Tell us about your background

I was born in Missouri and grew up in Texas, and I double majored in English and Kinesiology at Rice University in Houston, Texas for undergrad. I didn’t know what I wanted to do when I graduated, so I took a career test, and it suggested I become an occupational therapist or a farmer. I chose OT! (But still hold dreams of living and working on a farm some day 😊). I came to the University of Southern California (USC) for my masters in OT. While there, I had my first neuroscience class, taught by Dr. Nancy Bagatell, and I was captivated by how much the brain controls our behaviors and even our personalities. I asked Dr. Bagatell if I should drop out of OT school and pursue neuroscience instead, but she (wisely) recommended I volunteer in a lab doing neuroscience research. I volunteered with Dr. Lisa Aziz-Zadeh, a new faculty member in our division, who used fMRI to study cognitive neuroscience, and I really loved it. I stayed on to complete my PhD in Occupational Science, with a concentration in Neuroscience. At that point, I had great clinical OT training and neuroscience research training, but I wanted to merge them. I then went to a postdoctoral fellowship at the National Institutes of Health with Dr. Leo Cohen to study the use of brain computer interfaces (BCI) and non-invasive brainstimulation (NIBS) for stroke recovery. While there, I also got to study under Dr. Surjo Soekadar (University of Tuebingen) and Dr. Pablo Celnik (Johns Hopkins University), which were all incredible experiences. Then I moved back to USC to start my faculty position, and the rest is history!

What sparked your interest in data science, machine learning, and artificial intelligence?

I started learning how to program Matlab around 2008, with the help of senior grad students who patiently answered my troubleshooting questions (thanks Tong and Dave!), as we needed specialized software to analyze fMRI data. I loved the challenge of programming; I felt like errors were puzzles and it was very rewarding to solve them! As I progressed in my career, I got involved with brainhacks (https://brainhack.org/), where I learned more of the uses for programming to make my data reproducible and open source, which led to many of the initiatives I work on now, like ReproRehab, which is an offshoot of ReproNim (https://repronim.org/).

What are you most excited about DAPR?

At the moment, I am most excited for DAPR to finish its first stage – I can’t wait until we have accomplished our initial mission of making it easy for people to combine and share their datasets! The work we have to do right now is largely “unsexy”; figuring out ways to easily bring researchers’ datasets together is tedious and time-consuming. But it is so, so critical because without larger, diverse datasets, we can’t apply AI to rehabilitation, and AI has so much potential to help us as clinicians do better for our patients (for more on this, see our latest paper on Collaborative AI for Precision Rehab). So I see our current work as a necessity that will enable way more fun and exciting things, like personalized rehabilitation.

What advice would you give to those who wish to follow a similar path?
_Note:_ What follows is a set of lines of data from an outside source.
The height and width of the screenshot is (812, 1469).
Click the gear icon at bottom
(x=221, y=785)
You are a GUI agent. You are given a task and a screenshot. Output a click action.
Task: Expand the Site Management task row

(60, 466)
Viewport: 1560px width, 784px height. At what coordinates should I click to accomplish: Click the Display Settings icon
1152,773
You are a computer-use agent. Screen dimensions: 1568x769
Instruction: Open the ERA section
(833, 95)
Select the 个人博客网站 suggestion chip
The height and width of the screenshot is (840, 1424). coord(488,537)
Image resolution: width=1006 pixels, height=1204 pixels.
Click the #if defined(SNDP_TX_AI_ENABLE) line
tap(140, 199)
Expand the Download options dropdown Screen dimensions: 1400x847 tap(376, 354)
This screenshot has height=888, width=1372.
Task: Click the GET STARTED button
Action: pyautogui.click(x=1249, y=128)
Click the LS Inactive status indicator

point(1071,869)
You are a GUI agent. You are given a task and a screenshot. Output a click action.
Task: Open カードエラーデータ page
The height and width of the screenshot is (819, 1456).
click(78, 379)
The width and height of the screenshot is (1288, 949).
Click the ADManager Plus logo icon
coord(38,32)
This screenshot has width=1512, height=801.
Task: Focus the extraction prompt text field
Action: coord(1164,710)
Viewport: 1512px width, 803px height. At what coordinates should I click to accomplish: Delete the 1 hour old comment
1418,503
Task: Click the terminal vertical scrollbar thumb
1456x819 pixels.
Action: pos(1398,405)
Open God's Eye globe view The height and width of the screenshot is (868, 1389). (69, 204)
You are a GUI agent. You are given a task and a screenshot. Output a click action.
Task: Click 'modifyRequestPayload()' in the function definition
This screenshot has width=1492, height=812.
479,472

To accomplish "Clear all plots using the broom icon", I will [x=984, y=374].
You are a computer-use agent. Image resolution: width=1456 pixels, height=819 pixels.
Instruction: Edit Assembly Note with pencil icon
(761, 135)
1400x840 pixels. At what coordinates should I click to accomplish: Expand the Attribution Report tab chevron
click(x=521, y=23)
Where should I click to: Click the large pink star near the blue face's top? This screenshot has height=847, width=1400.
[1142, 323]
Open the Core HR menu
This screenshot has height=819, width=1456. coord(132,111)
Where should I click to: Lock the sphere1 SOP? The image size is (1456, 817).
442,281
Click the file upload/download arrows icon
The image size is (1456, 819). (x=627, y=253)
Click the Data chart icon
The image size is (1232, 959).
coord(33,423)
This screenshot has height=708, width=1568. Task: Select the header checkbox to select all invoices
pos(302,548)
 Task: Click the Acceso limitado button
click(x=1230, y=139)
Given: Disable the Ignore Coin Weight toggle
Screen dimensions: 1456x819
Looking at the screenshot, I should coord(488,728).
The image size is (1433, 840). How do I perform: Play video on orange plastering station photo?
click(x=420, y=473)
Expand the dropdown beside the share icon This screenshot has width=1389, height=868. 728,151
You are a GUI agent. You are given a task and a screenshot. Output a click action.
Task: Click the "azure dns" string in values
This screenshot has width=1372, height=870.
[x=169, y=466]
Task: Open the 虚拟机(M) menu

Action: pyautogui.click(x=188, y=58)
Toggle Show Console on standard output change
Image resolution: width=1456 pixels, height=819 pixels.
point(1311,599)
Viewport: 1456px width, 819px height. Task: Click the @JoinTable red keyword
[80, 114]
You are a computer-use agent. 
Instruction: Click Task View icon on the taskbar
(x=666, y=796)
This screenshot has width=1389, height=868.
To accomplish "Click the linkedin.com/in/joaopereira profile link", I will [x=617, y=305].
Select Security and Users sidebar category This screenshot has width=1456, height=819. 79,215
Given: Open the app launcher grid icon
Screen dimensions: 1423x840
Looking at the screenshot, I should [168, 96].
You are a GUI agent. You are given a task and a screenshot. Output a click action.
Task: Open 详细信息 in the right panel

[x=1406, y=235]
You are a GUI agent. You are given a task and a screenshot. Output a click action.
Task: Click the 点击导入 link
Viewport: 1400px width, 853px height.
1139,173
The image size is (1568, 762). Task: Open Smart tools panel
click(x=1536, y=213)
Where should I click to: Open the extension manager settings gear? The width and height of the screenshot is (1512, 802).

Two things: (1) It sounds so hokey, but I really do just want people to find what makes them happy (that they can make a career out of). I’m not a great advance planner, and I could never have told you 10 or 20 years ago that this is where I would end up, but I have tried to follow what I’m interested in at each decision point in my career, and it’s been really rewarding. (2) Be willing to do the tedious hard stuff sometimes. These days especially, I think everyone’s looking for a new innovative AI tool or algorithm to do their tasks for them. But there is immense value also in slowly doing, and thoroughly understanding, the underlying work that you’re asking AI to do for you, so you can understand the intricacies and edge cases that AI may not catch.

Anything you are passionate about outside of DAPR?

I love my family! I love spending time with my husband and daughter and our extended family, and I wish someone would invent teleportation to help make seeing family easier. I also am a former ultra-marathoner and trail runner, now downgraded to an “aspirational” hobby runner (jogger/walker). 😊 I also like tennis, science fiction/fantasy books and shows, and awkward dramedy shows.